## EXCERPT TO READ
Maxim Integrated MAX78000 AI Accelerator for Embedded IoT Applications
In the previous blog post, we covered the basics of Artificial Intelligence and Machine Learning (AI/ML) and invited you to sign up for a free on-demand webinar, in which Stanislaw Klinke, our AI/ML Application Engineer, introduces the basics of this technology, discusses some popular ML tools and frameworks such as Caffe and TensorFlow, and proposes some practical implementation solutions for Cloud and Edge, based on Xilinx’s powerful heterogeneous programmable hardware.
The blog post above also briefly touches on the topic of AI/ML in the IoT domain, underlining that in the world of IoT, every milliwatt counts. Constrained by their small form factor, power consumption, and cost, typical IoT devices cannot afford to run inference on dedicated hardware. They have to rely on the software implementation running on the microcontroller (MCU), enabling only the most rudimentary AI inference tasks due to high computing requirements, such as simple wake word spotting or gesture detection. In such applications, the neural network (NN) models are simplified and vastly limited, while the inference comes with a high power consumption penalty.

## WHAT NEEDS TO BE DONE
Render this sentence from the MAX78000 post in Spanish: "Constrained by their small form factor, power consumption, and cost, typical IoT devices cannot afford to run inference on dedicated hardware."

## DATA LISTING
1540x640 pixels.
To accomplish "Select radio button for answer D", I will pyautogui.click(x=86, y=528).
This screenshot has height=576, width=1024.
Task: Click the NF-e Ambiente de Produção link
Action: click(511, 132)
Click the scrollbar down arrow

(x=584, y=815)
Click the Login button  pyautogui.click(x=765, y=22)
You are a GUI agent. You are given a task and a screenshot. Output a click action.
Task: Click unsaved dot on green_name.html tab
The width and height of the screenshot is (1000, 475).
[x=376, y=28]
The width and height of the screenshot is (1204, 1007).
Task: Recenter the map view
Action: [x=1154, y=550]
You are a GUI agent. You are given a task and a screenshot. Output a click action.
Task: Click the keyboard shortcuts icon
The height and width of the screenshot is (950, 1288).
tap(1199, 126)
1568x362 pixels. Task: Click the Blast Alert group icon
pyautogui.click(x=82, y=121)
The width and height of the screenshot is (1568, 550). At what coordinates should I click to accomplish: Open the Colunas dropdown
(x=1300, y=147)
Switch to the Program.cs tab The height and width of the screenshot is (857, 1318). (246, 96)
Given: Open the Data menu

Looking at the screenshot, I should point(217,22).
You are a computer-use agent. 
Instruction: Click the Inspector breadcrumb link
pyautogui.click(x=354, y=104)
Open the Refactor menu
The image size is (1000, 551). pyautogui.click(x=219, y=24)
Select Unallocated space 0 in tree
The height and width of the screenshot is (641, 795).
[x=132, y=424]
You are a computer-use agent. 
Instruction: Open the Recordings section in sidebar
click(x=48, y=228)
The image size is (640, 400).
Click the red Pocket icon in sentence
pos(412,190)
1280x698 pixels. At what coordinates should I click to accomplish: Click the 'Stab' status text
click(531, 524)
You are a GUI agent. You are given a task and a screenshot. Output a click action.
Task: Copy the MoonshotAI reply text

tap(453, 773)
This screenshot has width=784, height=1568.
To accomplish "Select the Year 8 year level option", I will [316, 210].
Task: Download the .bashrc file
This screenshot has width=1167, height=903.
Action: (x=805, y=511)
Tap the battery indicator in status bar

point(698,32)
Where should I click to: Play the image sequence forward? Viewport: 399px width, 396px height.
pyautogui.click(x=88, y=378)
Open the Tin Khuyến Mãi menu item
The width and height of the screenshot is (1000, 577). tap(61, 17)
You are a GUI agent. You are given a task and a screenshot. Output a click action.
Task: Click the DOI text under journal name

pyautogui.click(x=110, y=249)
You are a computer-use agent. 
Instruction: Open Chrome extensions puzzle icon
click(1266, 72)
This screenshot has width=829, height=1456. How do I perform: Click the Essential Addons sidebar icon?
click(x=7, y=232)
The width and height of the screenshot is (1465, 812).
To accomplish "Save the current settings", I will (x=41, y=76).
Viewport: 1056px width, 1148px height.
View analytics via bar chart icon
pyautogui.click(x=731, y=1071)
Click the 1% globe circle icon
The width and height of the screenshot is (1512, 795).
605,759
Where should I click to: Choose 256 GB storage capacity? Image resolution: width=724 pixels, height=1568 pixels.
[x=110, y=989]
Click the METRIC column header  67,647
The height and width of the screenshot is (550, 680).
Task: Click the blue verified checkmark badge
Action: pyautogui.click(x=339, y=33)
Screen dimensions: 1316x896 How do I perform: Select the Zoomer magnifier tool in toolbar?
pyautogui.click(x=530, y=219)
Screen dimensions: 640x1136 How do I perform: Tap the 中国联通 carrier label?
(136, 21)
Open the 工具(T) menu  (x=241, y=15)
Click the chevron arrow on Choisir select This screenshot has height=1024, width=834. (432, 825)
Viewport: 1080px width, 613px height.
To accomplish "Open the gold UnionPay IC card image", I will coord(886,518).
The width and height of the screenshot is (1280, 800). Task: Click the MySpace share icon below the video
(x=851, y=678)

## TASK RESULT
Limitados por su reducido factor de forma, su consumo de energía y su costo, los dispositivos IoT típicos no pueden permitirse ejecutar la inferencia en hardware dedicado.